Weitergehende Informationen zu der „Haarfarbstrategie“ bzw. zu Listen über bisher verbotene, vorläufig zugelassene oder positiv bewertete Stoffe oder zu grundsätzlichen Bewertungen sind unter den Internetlinks im Kasten "Mehr zu diesem Thema am Ende der Seite einsehbar.

Was untersucht das LGL?

Seit 2004 wurden am LGL wiederholt Haarfärbemittel auf das Vorhandensein von Farbstoffkomponenten geprüft und zwar sowohl permanente wie auch semipermanente Produkte. Zum jeweiligen Untersuchungszeitpunkt war bei keiner Probe eine unzulässige Verwendung von Farbstoffen (soweit bis dato geregelt) feststellbar.
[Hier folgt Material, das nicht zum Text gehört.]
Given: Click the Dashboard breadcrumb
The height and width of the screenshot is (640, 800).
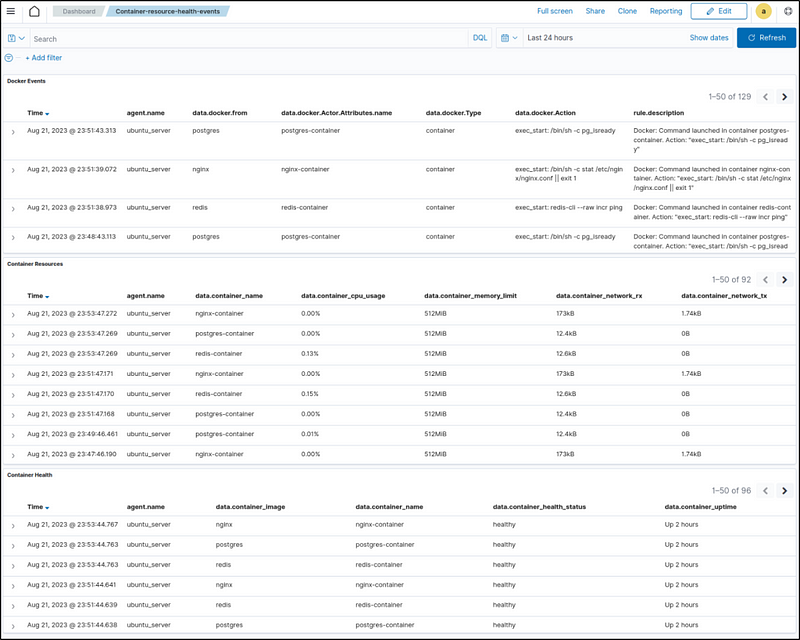Looking at the screenshot, I should click(x=79, y=11).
Lediglich eine Naturhaarfabe musste aufgrund des nachgewiesenen p-Phenylendiamins beanstandet werden .

Ausblick:

Die Strategie der Europäischen Kommission hat vorgesehen, alle permanenten und nicht permanenten Haarfarbstoffe zu verbieten, für die die Industrie keine Sicherheitsdossiers vorgelegt hat oder zu denen der Wissenschaftliche Ausschuss eine negative Stellungnahme abgibt und eine Positivliste zulässiger Haarfarbstoffe zu erstellen, die als unbedenklich für die menschliche Gesundheit einzustufen sind. Diesem Ziel ist man zwischenzeitlich sehr nahe gekommen.